All entries are to be reproduced exactly; the pictures are to be omitted.

------------------------------------------------

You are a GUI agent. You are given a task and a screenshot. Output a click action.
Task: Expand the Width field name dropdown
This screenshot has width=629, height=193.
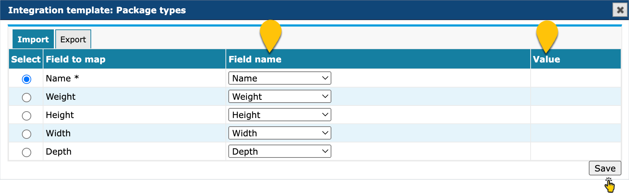click(280, 133)
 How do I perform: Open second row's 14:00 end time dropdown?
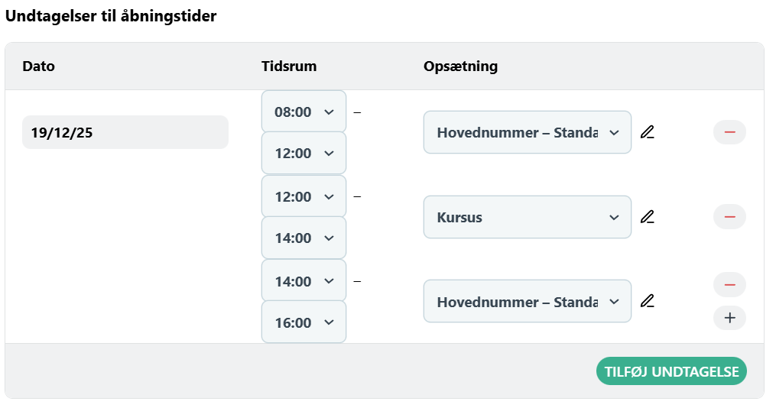[x=304, y=238]
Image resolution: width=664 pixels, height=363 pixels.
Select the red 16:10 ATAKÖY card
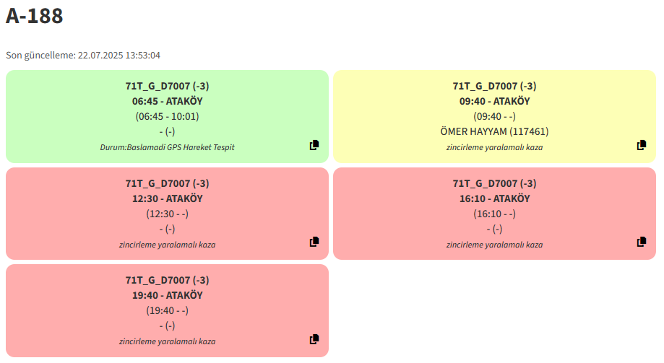pyautogui.click(x=495, y=214)
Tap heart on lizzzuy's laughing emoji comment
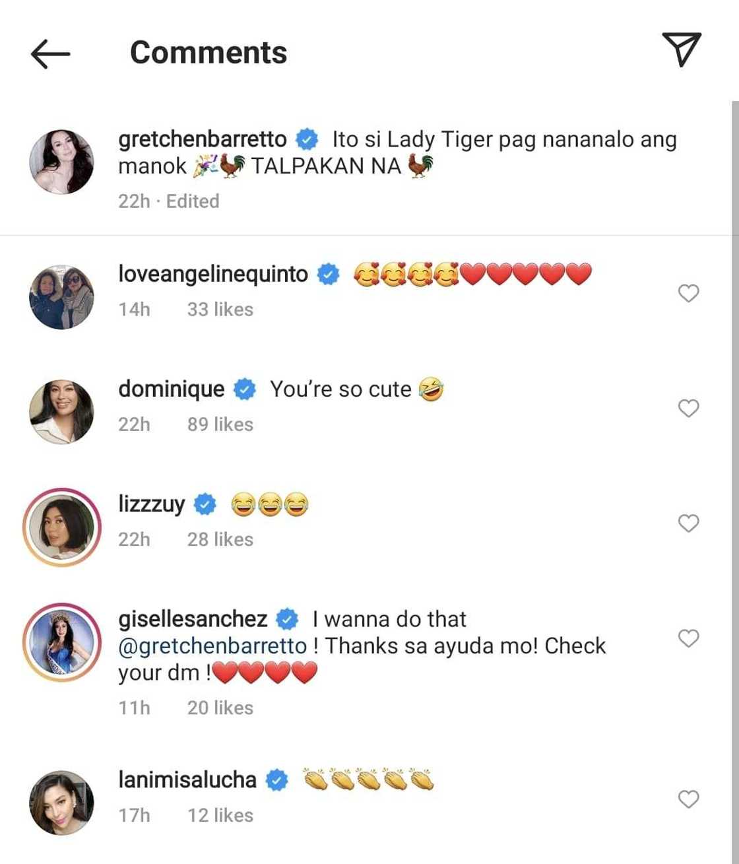739x864 pixels. tap(688, 523)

------------------------------------------------

# TASK OUTPUT
You are a GUI agent. You are given a task and a screenshot. Output a click action.
Task: Expand the Width field name dropdown
This screenshot has width=629, height=193.
click(280, 133)
 How do I perform: Open second row's 14:00 end time dropdown?
[x=304, y=238]
Image resolution: width=664 pixels, height=363 pixels.
Select the red 16:10 ATAKÖY card
pyautogui.click(x=495, y=214)
Tap heart on lizzzuy's laughing emoji comment
739x864 pixels. tap(688, 523)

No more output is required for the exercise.